[SEITENAUSSCHNITT]
——

Samstag 22. November 2003, Region
Wo die Nachtigall singt und der Laubfrosch springt
Feuchtgebiete
Der Auftrag
Eingedolte Bäche, verlandete Tümpel und Weiher: Lebensräume werden
zerstört, die Natur verarmt. Doch es geht auch anders.
von martin schweizer
Ausgerechnet im Jahr des Wassers war es in diesem Sommer und Herbst auch in
unserer Region heiss und trocken wie lange nicht mehr. Während Wochen und
Monaten wolkenloser Himmel, kein Regen, nur Sonne, Höchsttemperaturen,
Rekordwerte. Wiesen und Maisfelder verdorrten. Im Rhein trieben tote Äschen.
Die Schifffahrt war wegen Niedrigwasser blockiert. In den Rebbergen dagegen
reiften Trauben zu einem exzellenten Wein heran. Auch Schmetterlinge und
Libellen profitierten von der Hitze.
Das südliche Klima hat positive und negative Seiten, doch für eine genaue
Bilanz ist es noch zu früh. Man kann die mutmasslichen Schäden auf die
heimische Tier- und Pflanzenwelt heute abschätzen, aber noch nicht richtig
einordnen, meint dazu Herbert Billing. Von ihm, dem Ressortleiter des
Kantonalen Naturschutzamtes, und von Martin Bolliger, zuständig für die
Pflege von Naturschutzgebieten, wollten wir jedoch wissen, wie sich im Kanton
Schaffhausen in den letzten Jahren die für unzählige Arten lebensnotwendigen
Feuchtgebiete entwickelt haben.
Glucksen und Piepsen
Augenschein im oberen Kantonsteil, vorerst bei den drei Weihern im Ried
Hofenacker bei Ramsen, die erst vor kurzem vom Planungs- und Naturschutzamt
angelegt wurden.
Der Boden ist nass, die Luft feucht, grau der Himmel. Bald wird es regnen. An
diesem trüben Novembertag erinnert nichts mehr an die heissen Tage, die
hinter uns liegen. Viel zu erzählen weiss dafür Martin Bolliger, wie sein
Chef ein Spezialist mit grossem Fachwissen, der die Naturschutzgebiete im
Kanton und vorab die Kleingewässer, die vielen Tümpel und Weiher, wie seinen
Hosensack kennt. Jeder geknickte Halm, jedes Glucksen und Piepsen kann der
Mann in den Stiefeln deuten.

——

[INHALT DER DATEN]
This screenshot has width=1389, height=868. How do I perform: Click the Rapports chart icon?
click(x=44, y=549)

——

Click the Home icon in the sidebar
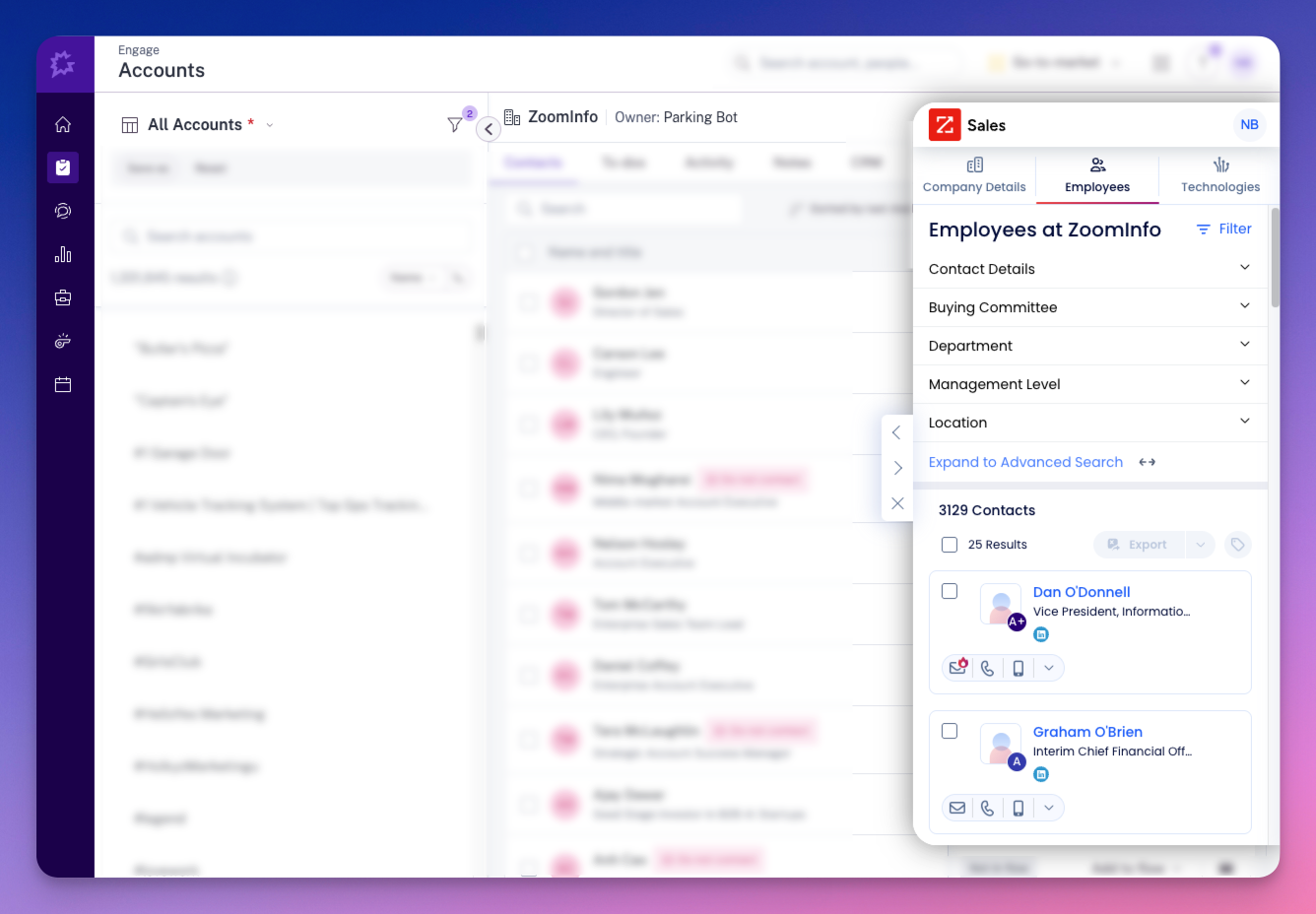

——

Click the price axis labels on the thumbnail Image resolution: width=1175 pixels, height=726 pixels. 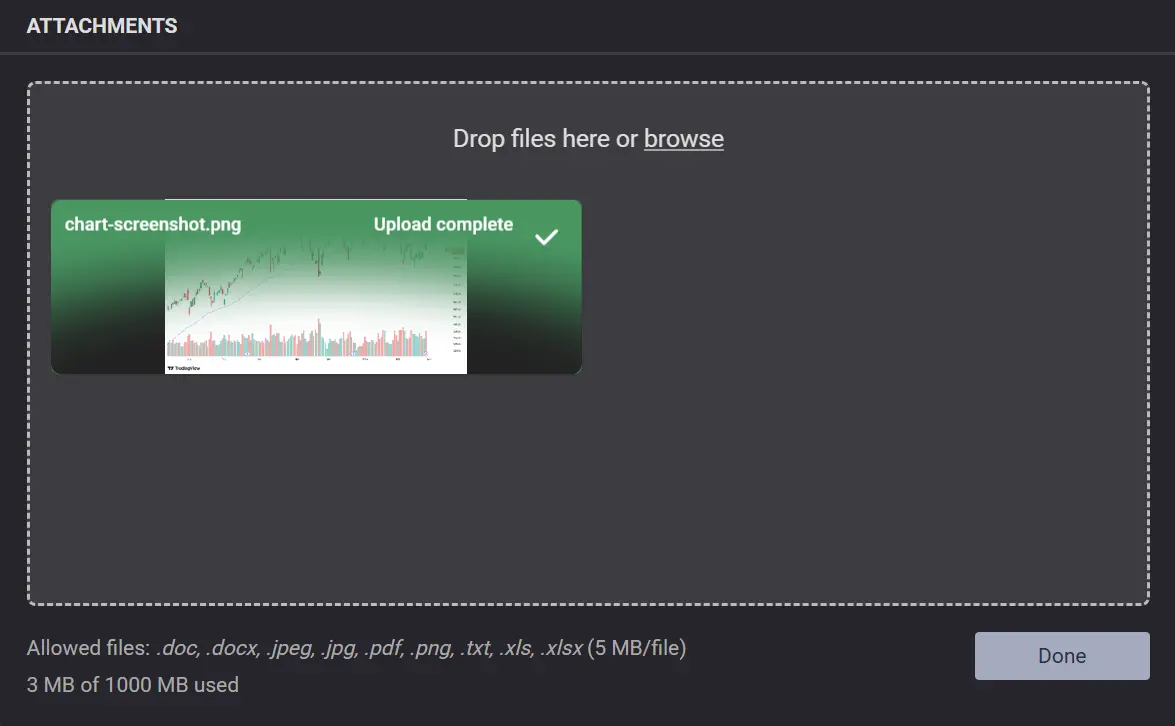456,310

——

[AUFGABENZIEL] Führen Sie den Zeitungsbericht über die Feuchtgebiete im Kanton Schaffhausen im Anschluss an seinen letzten Satz weiter.

[AUFGABENERGEBNIS]
Früher Torf gestochen
So erfahren wir: Im vier Hektaren umfassenden Ried bei Ramsen und den im
Winter 02/03 mit einem Menzi Muck freigebaggerten Weiher brüten mittlerweile
Teichhuhn und Nachtigall, der Kiebitz pendelt zwischen dem Feuchtgebiet und
den ennet der deutschen Grenze liegenden Riedwiesen hin und her. Rielasingen
ist nah, auch diese Gemeinde tut viel für die Natur.
Im Hofenacker Ried mit seinem moorigen Untergrund, wo einst Torf gestochen
wurde, konnten in der Folge schon kurz nach der Freilegung des teilweise mit
Schilf und Weidengebüsch überwachsenen Sumpfes Wasserwanzen, Ringelnattern,
Libellen, aber auch stark gefährdete Amphibienarten nachgewiesen werden, so
der Laub- und der Springfrosch. Die drei Weiher haben ein Gesamtvolumen von
2150 Kubikmetern, der Schlamm und Dreck konnte als Humus auf die umliegenden
Felder verteilt werden. Grosszügige Pufferzonen sorgen dafür, dass in die
von Grund- und Regenwasser gespeisten Weiher kein Dünger und keine
Schadstoffe gelangen. Auch eine Hecke wurde gepflanzt. Für die extensiv
genutzten Brachen erhalten die Bauern Direktzahlungen. Sie helfen aber auch in
der Pflege mit, wie man aufgrund der Schilderungen von Herbert Billing und
Martin Bolliger überhaupt sagen darf: Das Engagement für das vorbildlich
revitalisierte Feuchtgebiet ist einmalig. Der Bund macht mit, der Kanton, die
Gemeinde. Auch die Kooperation mit der Ramser Bevölkerung soll hervorragend
sein.
Noch vor einem Jahr war es ein artenarmes, drainiertes «Niemandsland», das
fast über Nacht (für Kosten von 40 000 Franken) wieder ein wertvolles
Naturschutzgebiet wurde, attraktiv auch für Wanderer, für Ornithologen, für
Schulklassen.
Wildbienen im Pfeifengras
Spektakuläre Feuchtgebiete im Ausmass des Hofenacker-Riedes oder des soeben auf
private Initiative geschaffenen Biotops im Wangental entstehen
nicht jedes Jahr. Aber es sind immer wieder wegweisende Projekte geplant, so
zurzeit zwischen Schaffhausen und Thayngen.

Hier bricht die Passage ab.